It took me the better part of an afternoon, but I did it. I read the entire healthcare reform bill, all 2,000-plus pages of it. And I’ve got to tell you, it’s a pretty gripping read. Once again, Nancy Pelosi and Harry Reid have churned out another thrilling page-turner.

The plot is pretty simple: A thrice-divorced, booze-swilling reporter with a penchant for betting on the horses and watching C-SPAN After Dark is contacted by a mysterious man called the Luv Guv. The informant has a copy of a top-secret document detailing the Democrats’ plan to bring a Soviet-style socialist regime to the United States. The Luv Guv, who may or may not be an operative for the Republican Party, is also selling black market Girl Scout cookies out of the back of his Chevy Suburban in order to put his boys through college.

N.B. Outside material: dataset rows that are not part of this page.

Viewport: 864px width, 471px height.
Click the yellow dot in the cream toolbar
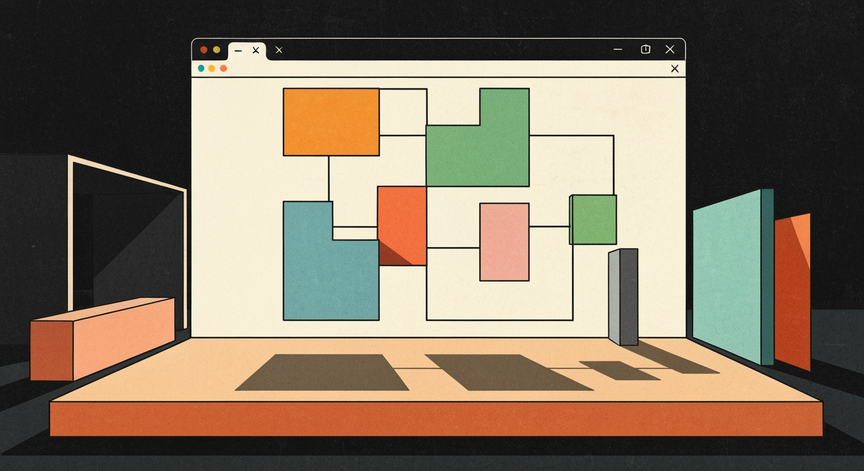pyautogui.click(x=212, y=68)

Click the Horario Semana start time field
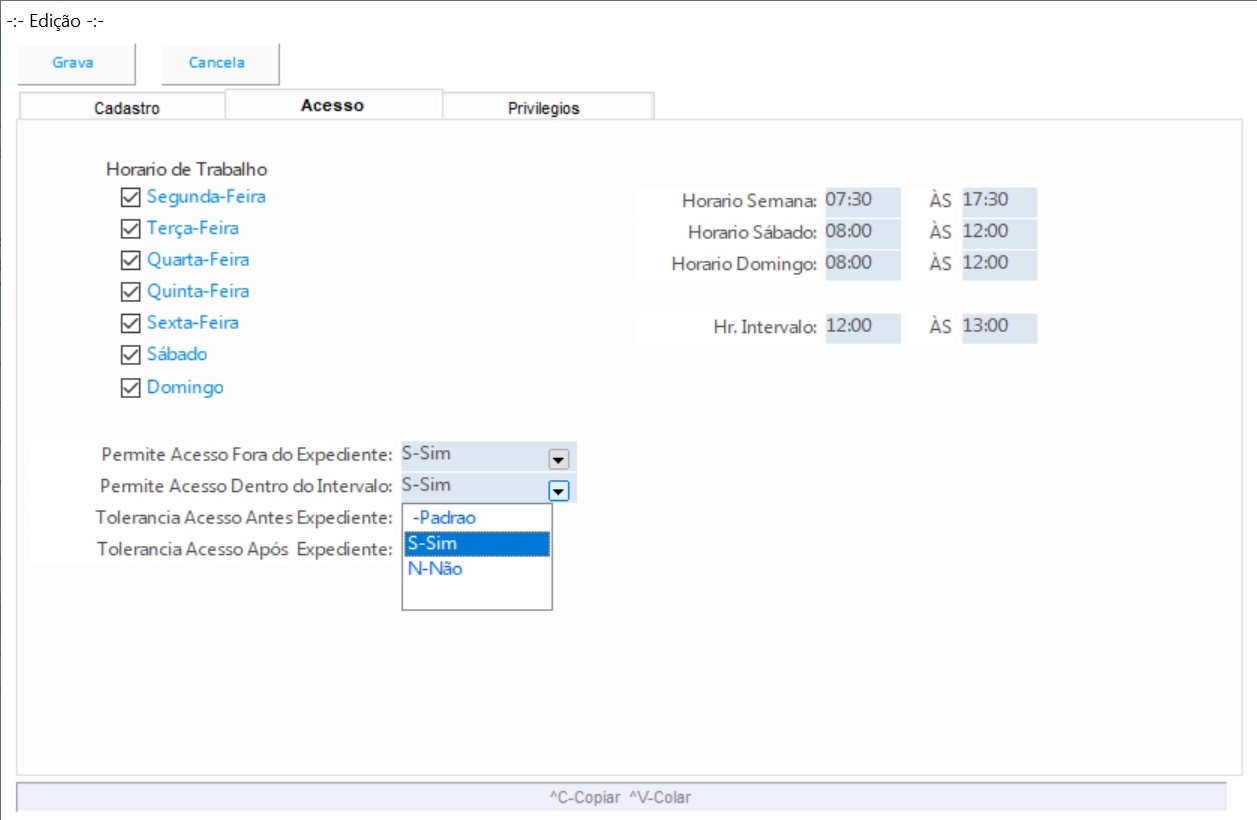[x=862, y=201]
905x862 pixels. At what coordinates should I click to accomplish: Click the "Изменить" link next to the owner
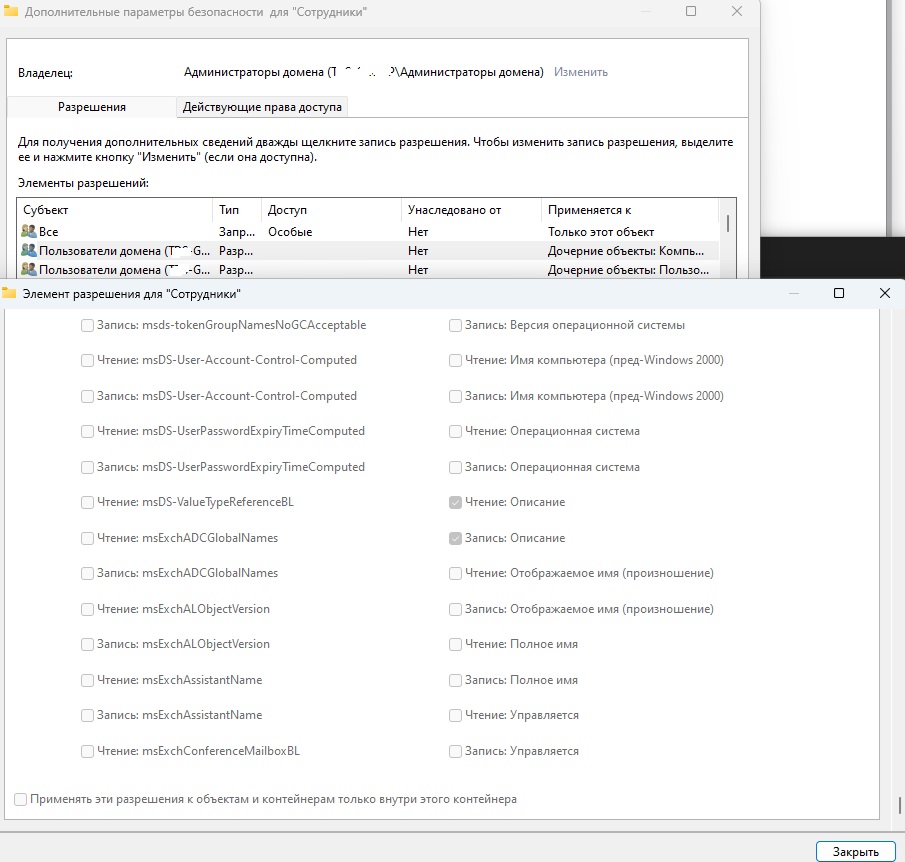(x=581, y=72)
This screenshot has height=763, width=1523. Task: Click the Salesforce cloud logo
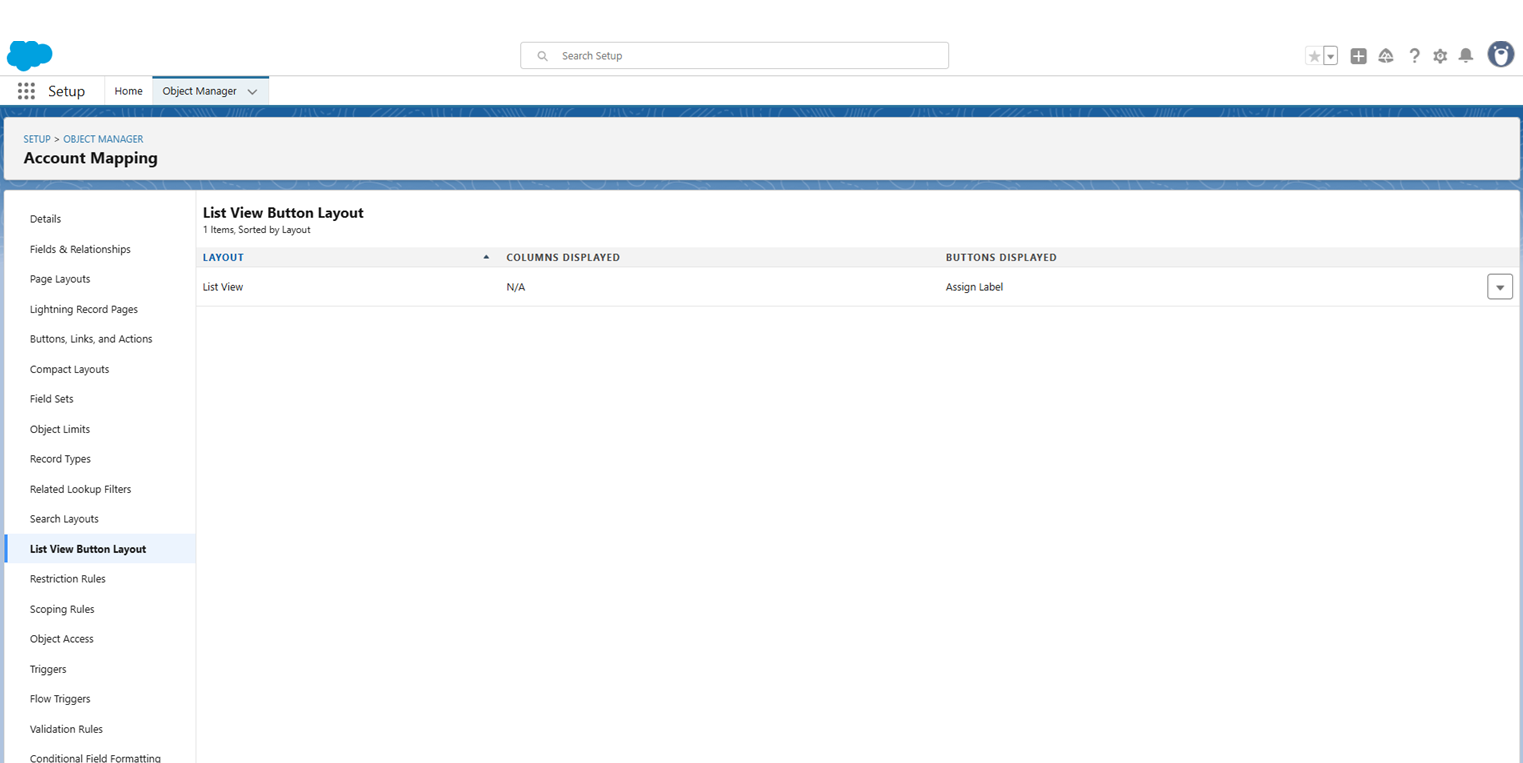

We later learn that the Luv Guv has a paramour south of the equator. Unbeknownst to the whistleblower, his lady love is an agent for Venezuelan dictator Hugo Chavez. In a surprise plot twist, our hero, the thrice-divorced, booze-swilling reporter with a penchant for betting on the horses and watching C-SPAN After Dark, discovers that Chavez is actually the clone of Josef Stalin and Ernest Borgnine, the latter of whom teams up with the now half-robotic Luv Guv to take on the dictator. The heroic duo then defeats Chavez in a sword fight, the likes of which has never occurred before — on screen or in the bedroom.

When all is said and done, the reporter gets the girl, gives up the booze, and realizes that in fact he’s really a Weather Channel After Dark man. Oh, and the healthcare reform bill passes because everybody was too busy to notice that it was working its way through the House of Representatives. The communists win, but nobody cares. At least not until the transport trucks pull into town and the blue-helmets from the United Nations begin awarding all-expenses-paid trips to Disneyland Siberia to gun owners. That makes the masses jealous.

And that’s only a fraction of what’s in this exciting new piece of legislation.

I’m sure you’ve already heard about the bit which prevents health insurance companies from denying coverage to children because of pre-existing conditions. (Thanks for spoiling that plot twist, Anderson Cooper.) And I know you’ve already been told about the part which allows parents to keep their sons and daughters on their health insurance plans until the kids turn 26. I won’t even bother discussing either of those any further. There are more important things to talk about.

Like the other twists and turns that the healthcare reform bill has in store for readers. The ones found in the section titled “Much Ado About Talk Show Hosts” are the most shocking.

One, callers to The Sean Hannity Show are no longer required to utter the salutation, “You’re a great American, Sean.” They can now say “Hello” like the rest of us.

Two, Rush Limbaugh cannot come within 25 yards of a drug store, and he is absolutely forbidden from stepping foot in Costa Rica. He scares the children.

Three, Glenn Beck is forever banned from holding a piece of chalk, that is unless he intends to play a game of hopscotch. In that case, it’s OK for him to draw on the sidewalk.

Four, the producers of The Mark Levin Show must change out the cedar chips in Levin’s underground bunker once a week. It’s beginning to stink.

Five, Bill O’Reilly has been limited to one food and one food only: falafel.

Six, Keith Olbermann must grow his moustache back and talk only in sports cliches. If he fails, he will be given a parrot that knows only these words: “You are the worst person in the world.”

Now, for those of you who are worried about how we will fund healthcare reform, don’t. It’s all covered. Every time Joe Biden commits a gaffe, he has to give Uncle Sam a quarter.

We hear the bill is already paying for itself.